# Instructions to follow
Continue the mailing-list exchange below about limiting writes to flash storage, picking up immediately after its final sentence.

# Document text

■ ■ ■ ■ ■ ■ ■

On Wed, Feb 29, 2012 at 06:45:41PM -0600, David Young wrote:
 > > > Oh, my mistake, since there was concern about filesystem type I
 > > > thought you were talking about raw flash, but apparently CompactFlash
 > > > is not raw flash, same as USB sticks aren't.
 > > > 
 > > > In that case, just use wapbl.
 > > 
 > > That doubles the write rate for the common "create new version of
 > > file and rename into place" pattern...

(no it doesn't)

 > > Translation layer or not, doubling the write rate to any type of
 > > flash is not a great idea.
 > 
 > One way to hold writes to flash down to a very low rate is to keep files
 > that change in a tmpfs, and everything else in a read-only FFS.
 > 
 > Sometimes the files that change need to persist across reboots and power
 > failures.  One way to make them persist is to periodically write a
 > checkpoint of the tmpfs containing those files to flash.  After a reset
 > or power failure, use the last checkpoint to restore the tmpfs.

■ ■ ■ ■ ■ ■ ■

# Stored records
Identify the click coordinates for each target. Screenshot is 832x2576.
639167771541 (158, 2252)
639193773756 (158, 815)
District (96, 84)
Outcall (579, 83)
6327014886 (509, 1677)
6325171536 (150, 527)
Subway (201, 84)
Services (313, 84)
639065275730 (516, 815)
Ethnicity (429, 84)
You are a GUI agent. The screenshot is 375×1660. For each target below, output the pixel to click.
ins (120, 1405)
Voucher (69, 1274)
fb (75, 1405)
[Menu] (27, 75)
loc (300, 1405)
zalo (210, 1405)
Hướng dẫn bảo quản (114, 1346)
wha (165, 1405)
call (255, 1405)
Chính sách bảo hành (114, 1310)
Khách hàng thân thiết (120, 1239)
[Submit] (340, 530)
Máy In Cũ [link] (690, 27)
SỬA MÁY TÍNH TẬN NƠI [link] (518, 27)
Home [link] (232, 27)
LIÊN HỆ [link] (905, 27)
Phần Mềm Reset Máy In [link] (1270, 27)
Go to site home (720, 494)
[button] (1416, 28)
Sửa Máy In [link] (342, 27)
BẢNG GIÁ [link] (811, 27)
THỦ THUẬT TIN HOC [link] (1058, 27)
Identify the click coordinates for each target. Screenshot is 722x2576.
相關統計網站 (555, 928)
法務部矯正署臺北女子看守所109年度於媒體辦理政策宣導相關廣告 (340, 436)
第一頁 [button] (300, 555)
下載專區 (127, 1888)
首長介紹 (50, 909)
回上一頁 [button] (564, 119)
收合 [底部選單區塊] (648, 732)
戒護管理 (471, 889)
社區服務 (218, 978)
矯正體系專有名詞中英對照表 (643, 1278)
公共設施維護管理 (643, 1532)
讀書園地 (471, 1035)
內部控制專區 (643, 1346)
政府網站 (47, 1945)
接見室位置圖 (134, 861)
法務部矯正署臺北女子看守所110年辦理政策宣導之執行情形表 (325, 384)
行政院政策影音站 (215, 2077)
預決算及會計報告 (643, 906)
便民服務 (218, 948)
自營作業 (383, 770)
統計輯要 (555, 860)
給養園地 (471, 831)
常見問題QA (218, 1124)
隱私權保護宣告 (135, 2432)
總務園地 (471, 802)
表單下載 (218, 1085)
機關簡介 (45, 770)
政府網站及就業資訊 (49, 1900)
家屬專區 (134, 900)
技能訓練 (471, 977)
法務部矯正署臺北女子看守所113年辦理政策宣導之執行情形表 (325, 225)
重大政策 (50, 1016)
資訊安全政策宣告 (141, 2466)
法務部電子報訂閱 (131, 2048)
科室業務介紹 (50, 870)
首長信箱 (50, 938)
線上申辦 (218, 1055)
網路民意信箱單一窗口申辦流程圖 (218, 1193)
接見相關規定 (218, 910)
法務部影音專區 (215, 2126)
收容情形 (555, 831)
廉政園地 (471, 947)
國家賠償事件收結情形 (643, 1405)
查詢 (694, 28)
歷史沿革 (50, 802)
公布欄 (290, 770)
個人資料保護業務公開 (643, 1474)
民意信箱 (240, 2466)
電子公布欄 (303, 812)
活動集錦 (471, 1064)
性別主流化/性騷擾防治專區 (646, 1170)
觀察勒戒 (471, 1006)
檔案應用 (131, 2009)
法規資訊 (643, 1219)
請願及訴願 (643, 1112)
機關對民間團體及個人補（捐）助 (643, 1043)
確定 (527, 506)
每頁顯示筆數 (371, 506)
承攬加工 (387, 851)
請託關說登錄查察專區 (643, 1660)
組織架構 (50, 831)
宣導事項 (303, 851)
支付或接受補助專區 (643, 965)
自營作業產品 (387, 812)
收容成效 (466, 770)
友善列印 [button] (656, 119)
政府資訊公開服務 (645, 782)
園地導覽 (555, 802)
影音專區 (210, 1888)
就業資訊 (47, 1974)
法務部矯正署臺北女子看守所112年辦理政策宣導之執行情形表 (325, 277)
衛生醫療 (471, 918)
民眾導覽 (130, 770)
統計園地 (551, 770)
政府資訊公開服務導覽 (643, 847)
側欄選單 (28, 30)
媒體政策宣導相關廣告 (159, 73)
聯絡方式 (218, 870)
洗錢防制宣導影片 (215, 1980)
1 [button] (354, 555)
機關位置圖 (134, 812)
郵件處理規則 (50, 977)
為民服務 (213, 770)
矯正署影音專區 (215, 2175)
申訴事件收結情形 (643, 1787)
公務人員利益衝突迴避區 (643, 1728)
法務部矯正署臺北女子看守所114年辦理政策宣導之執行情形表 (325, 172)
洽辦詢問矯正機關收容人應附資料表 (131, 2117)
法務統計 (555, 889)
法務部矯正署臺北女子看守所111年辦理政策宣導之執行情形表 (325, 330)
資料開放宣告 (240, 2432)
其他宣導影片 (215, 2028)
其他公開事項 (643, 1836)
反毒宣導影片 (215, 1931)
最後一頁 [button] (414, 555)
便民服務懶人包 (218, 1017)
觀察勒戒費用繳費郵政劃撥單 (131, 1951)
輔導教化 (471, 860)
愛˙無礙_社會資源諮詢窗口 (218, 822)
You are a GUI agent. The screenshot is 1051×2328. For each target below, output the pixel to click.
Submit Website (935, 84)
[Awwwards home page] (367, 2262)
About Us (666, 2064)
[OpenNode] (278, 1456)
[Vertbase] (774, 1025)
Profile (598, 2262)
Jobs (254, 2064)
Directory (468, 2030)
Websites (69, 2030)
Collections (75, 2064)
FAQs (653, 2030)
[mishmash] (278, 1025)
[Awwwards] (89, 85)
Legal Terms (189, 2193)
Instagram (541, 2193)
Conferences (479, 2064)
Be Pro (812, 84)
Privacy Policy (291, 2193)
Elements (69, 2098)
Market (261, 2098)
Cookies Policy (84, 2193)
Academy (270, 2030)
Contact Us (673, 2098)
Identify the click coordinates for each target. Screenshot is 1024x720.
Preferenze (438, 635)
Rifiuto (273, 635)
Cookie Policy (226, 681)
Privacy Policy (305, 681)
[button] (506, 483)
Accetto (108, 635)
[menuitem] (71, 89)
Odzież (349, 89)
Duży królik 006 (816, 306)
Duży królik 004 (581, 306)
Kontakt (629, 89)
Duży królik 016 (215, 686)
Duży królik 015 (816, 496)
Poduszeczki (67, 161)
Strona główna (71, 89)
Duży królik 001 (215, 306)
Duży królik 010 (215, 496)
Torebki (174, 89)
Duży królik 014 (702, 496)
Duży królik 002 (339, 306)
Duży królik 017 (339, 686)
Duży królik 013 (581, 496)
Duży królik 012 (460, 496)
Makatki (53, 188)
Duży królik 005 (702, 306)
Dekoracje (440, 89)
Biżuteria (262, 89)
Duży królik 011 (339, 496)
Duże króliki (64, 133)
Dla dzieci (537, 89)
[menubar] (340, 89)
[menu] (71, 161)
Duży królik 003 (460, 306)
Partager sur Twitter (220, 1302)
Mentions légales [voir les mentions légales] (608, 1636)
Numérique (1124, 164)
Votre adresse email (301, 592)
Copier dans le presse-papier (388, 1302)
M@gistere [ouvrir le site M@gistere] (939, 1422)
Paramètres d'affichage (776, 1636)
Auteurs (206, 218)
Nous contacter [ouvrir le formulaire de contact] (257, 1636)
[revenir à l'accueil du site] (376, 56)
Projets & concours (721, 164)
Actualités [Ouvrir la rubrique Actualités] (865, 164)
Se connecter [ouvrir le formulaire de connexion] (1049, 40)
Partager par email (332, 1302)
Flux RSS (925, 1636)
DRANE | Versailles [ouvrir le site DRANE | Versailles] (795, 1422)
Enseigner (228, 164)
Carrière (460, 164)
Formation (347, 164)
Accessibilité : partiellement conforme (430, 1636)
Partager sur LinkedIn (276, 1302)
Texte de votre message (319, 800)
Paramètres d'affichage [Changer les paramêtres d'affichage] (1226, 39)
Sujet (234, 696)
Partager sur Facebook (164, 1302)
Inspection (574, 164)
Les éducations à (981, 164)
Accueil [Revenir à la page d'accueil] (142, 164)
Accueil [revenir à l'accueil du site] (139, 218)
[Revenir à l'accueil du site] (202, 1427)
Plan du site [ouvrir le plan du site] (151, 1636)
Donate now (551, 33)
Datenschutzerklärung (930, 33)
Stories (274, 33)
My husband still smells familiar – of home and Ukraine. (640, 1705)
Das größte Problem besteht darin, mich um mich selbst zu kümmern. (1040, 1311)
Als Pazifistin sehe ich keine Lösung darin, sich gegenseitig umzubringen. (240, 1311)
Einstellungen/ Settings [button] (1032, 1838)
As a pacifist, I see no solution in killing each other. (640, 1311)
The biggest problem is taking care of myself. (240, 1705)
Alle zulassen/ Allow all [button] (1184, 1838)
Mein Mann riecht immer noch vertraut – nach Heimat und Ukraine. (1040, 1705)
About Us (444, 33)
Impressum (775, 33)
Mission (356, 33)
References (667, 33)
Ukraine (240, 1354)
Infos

■ ■ ■ ■ ■ ■ ■

# Expected answer
 > 
 > One way to store the checkpoints is to reserve a partition on flash for
 > receiving them.  You don't put a filesystem on the checkpoint partition,
 > but you treat it like a (circular) tape with big blocks.  Ideally, the
 > block size is a multiple of the biggest block size that the flash uses.
 > [...]

The problem with that scheme is that you rewrite everything to the
flash over and over again anytime something changes, which is going to
generate vastly more write cycles than just using a normal fs.

Sure, you can write incremental updates to the flash (you can probably
even use dump to generate them) but by the time you've sorted that all
out and debugged it all, you've done a lot of work to get roughly the
same results you'd get just by using a normal fs.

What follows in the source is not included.